Context Engineering¶
Introduction¶
Context engineering is the discipline of strategically managing what information appears in the LLM's context window to optimize performance, cost, and reasoning quality. Just as software engineers optimize memory usage and database queries, context engineers optimize the finite context window—the maximum number of tokens an LLM can process in a single interaction. The context window represents a fundamental constraint of LLM-based agents.
Unlike human memory, which can recall vast amounts of information, LLMs operate within hard token limits (typically 32K to 1M+ tokens depending on the model). As agents tackle complex, multi-step tasks, they accumulate conversation history, tool results, and intermediate reasoning that can quickly exhaust available context. Without effective context engineering, agents hit hard limits, suffer performance degradation, incur excessive costs, and lose critical information.
This chapter provides a high-level overview of context engineering as a domain. We'll explore the fundamental challenges, key concepts, and the patterns available for managing context effectively. For specific implementation patterns, see the pattern modules referenced throughout this chapter.
"Prompt engineering is dead; it has become context engineering." — Andrej Karpathy
The Fundamental Challenge¶
The finite context window creates a fundamental tension: agents need comprehensive information to reason effectively, but must balance this against the constraints of token limits, processing costs, and performance degradation. This challenge manifests in several ways:
Token Limits and Hard Boundaries¶
Every LLM has a maximum context window size—a hard limit on the number of tokens it can process. Exceeding this limit causes errors, truncation, or complete failure. As agents execute multi-step tasks, they accumulate: - Conversation history: Messages from previous turns - Tool results: Outputs from API calls, file operations, code execution - Intermediate reasoning: Thinking blocks, reflections, and planning steps - System instructions: Prompts, tool definitions, and guidelines
Without management, these accumulate until the context window is exhausted.
The "Lost in the Middle" Problem¶
Research shows that LLMs have reduced attention to information in the middle of long contexts. Important information placed at the beginning or end receives more attention than information in the middle. This creates challenges for: - Long conversations: Critical early context may be "lost" as conversations extend - Complex plans: High-level goals defined early may be forgotten during execution - Multi-step tasks: Intermediate results may be forgotten in later steps
Context engineering addresses this through strategic positioning and attention manipulation techniques.

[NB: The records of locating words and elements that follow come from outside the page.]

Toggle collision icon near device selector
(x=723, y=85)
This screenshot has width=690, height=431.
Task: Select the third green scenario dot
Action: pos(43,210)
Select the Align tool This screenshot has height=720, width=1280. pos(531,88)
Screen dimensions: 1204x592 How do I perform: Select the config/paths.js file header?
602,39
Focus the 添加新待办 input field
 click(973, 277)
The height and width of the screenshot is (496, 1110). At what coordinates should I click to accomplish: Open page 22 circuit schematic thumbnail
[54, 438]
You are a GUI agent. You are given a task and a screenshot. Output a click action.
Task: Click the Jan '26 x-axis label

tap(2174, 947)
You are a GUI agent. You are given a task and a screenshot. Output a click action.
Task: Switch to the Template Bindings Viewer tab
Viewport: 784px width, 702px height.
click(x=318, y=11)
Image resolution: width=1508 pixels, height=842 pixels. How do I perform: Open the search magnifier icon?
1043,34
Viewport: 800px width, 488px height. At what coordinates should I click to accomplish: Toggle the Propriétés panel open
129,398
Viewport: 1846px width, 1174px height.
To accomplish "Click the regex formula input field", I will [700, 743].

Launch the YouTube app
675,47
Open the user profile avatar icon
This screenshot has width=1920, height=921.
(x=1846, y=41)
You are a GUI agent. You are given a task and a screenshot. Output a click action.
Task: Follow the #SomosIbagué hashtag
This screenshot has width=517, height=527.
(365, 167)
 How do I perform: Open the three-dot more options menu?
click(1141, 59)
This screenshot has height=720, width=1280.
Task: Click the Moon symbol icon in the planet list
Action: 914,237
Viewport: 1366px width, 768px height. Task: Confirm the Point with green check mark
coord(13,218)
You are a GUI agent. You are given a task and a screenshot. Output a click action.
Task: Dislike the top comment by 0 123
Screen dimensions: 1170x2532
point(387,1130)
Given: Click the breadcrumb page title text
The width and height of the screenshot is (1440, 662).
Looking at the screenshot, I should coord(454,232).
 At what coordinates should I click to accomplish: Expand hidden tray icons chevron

Cost and Performance Impact¶
Large contexts are expensive to process. Every token in the context window consumes computational resources, directly impacting: - API costs: More tokens = higher costs per request - Latency: Longer contexts = slower processing times - Reasoning quality: Overly long contexts can degrade model performance and focus
Effective context engineering optimizes all three dimensions simultaneously.
KV-Cache Efficiency¶
Modern LLM inference uses Key-Value (KV) caches to optimize repeated processing of the same prompt prefix. When the prompt prefix changes (even by a single token), the cache is invalidated, dramatically increasing latency and cost. Context engineering strategies that maintain stable, append-only context structures maximize KV-cache reuse, directly improving performance.
Context Rot: The Effective Context Window¶
A critical but often overlooked challenge is Context Rot—the phenomenon where an LLM's performance degrades as the context window fills up, even if the total token count is well within the technical limit. For example, a model may advertise a 1 million token context window, but its effective context window—where the model performs at high quality—is often much smaller.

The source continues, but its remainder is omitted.